Eres, John o Jane Doe, el diálogo obligado entre yo y yo, la conciencia de la pared, del límite y de su posible transformación en vía de acceso a lo otro, a lo que está más allá de la ofensa vertida en saliva.
Sé que el vecino hace un esfuerzo
grande
por ser hombre,
sé que debo hablar con armonía,
apaciguar el león que se come el crepúsculo.
En resumen, “Judas es necesario” y “Luzbel es la incomunicación, / el fácil deletreo que idiotiza”. Te necesito y me necesitas, John o Jane Doe.
Acepto ahora el trueno,
trizada fealdad de la luz.
(…)
Acepto la libertad,
la loca libertad perlada,
la fusión con el eco que se ignora a sí mismo.

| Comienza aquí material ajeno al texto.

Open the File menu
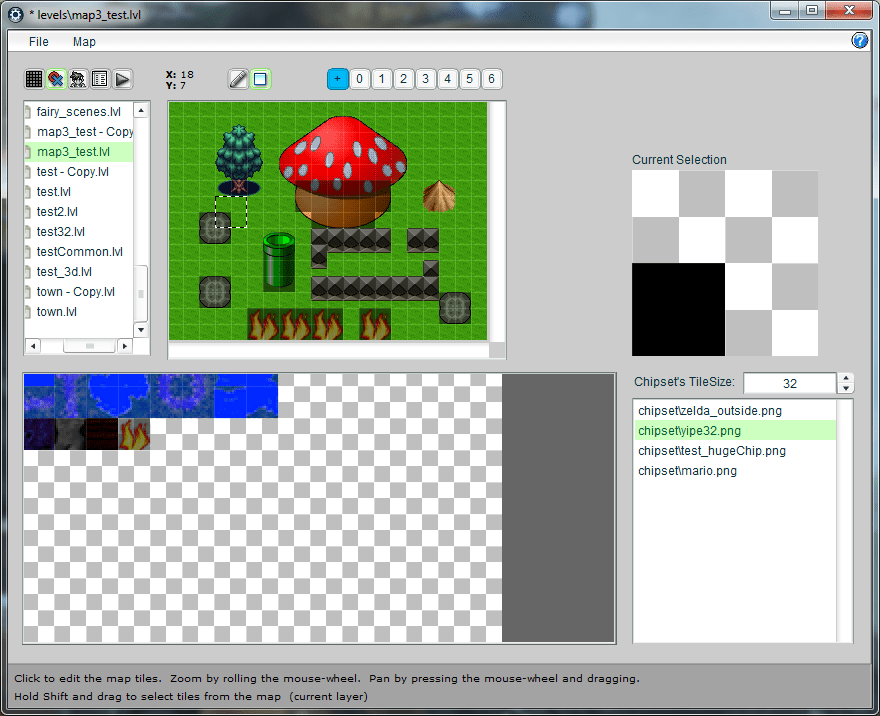The height and width of the screenshot is (716, 880). (x=39, y=42)
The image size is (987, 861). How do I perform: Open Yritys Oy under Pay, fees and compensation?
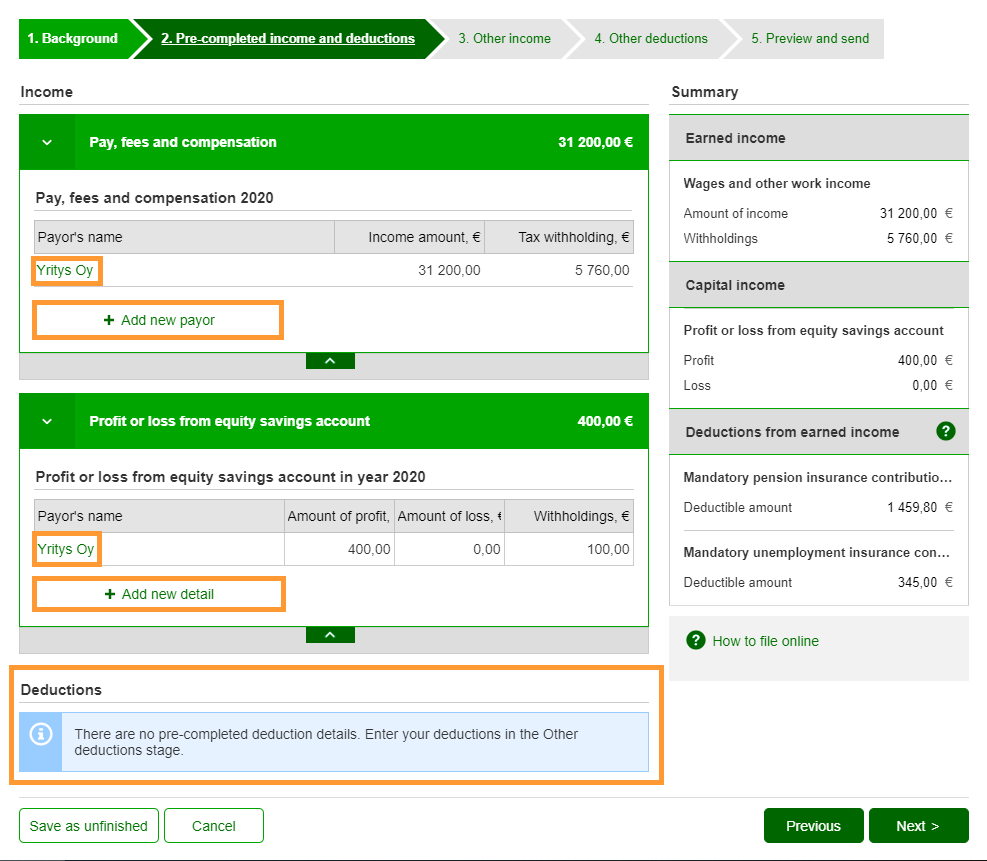coord(66,270)
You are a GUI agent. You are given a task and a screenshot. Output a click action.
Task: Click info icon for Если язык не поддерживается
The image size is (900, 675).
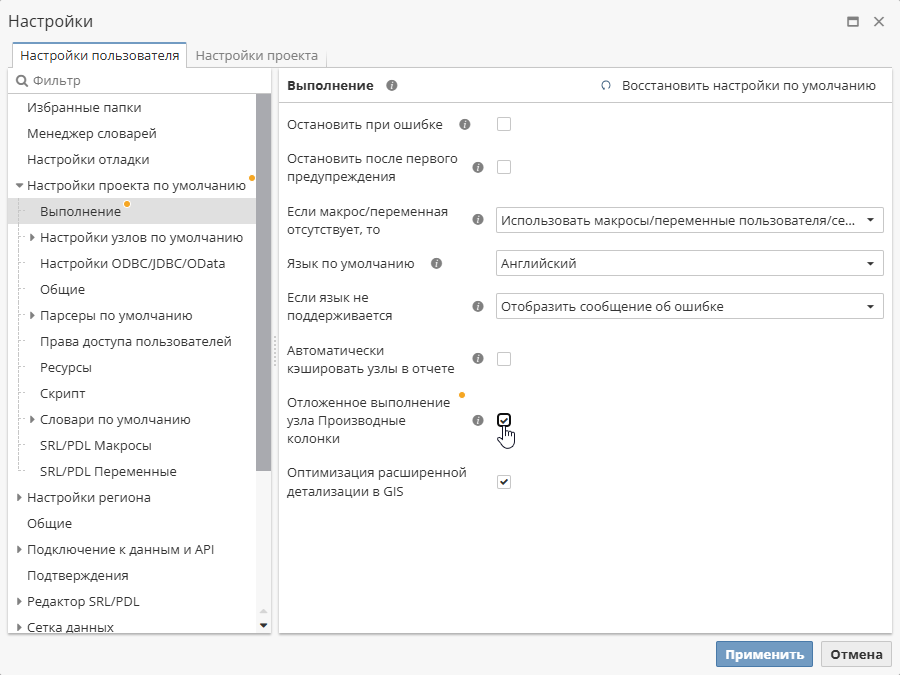point(478,307)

Acepto la santa ignorancia:
lo que otros llaman esperanza,
lo que otros llaman paciencia
de las luceradas
que alargan más los días.
A veces la poesía, como la fe y como la patria, es aquello que sobrevive al duelo entre el amor y la violencia. El garabato enardecido con el que también yo, a mi modo, “empiezo a darme luz en las esquinas”.
Pongo mi piel en venta
¿y quién me compra?
(…)
Si quieren robar mis versos,
adelante.
Si quieren confundirme con el loco John Doe,
adelante.
Estoy presto a todo,
a ser el inerme nacarado
que pasa y no pasa.
A ser la criatura clausurada
que nadie saluda en la calle.
A ser el imperfecto
que cada día derrama
el cubo de la basura.
Pero no podrán quitarme el desvariado sentir
que me imanta a las dalias caídas,
no me podrán quitar
esta sangre inocente que milita
en una isla avergonzada.
(Todas las citas poéticas de Canto de la locura, Ed. Ángel Darío Carrero, Terranova Editores, 2005).
La autora es poeta y se desempeña como editora en la Editorial de la Universidad de Puerto Rico.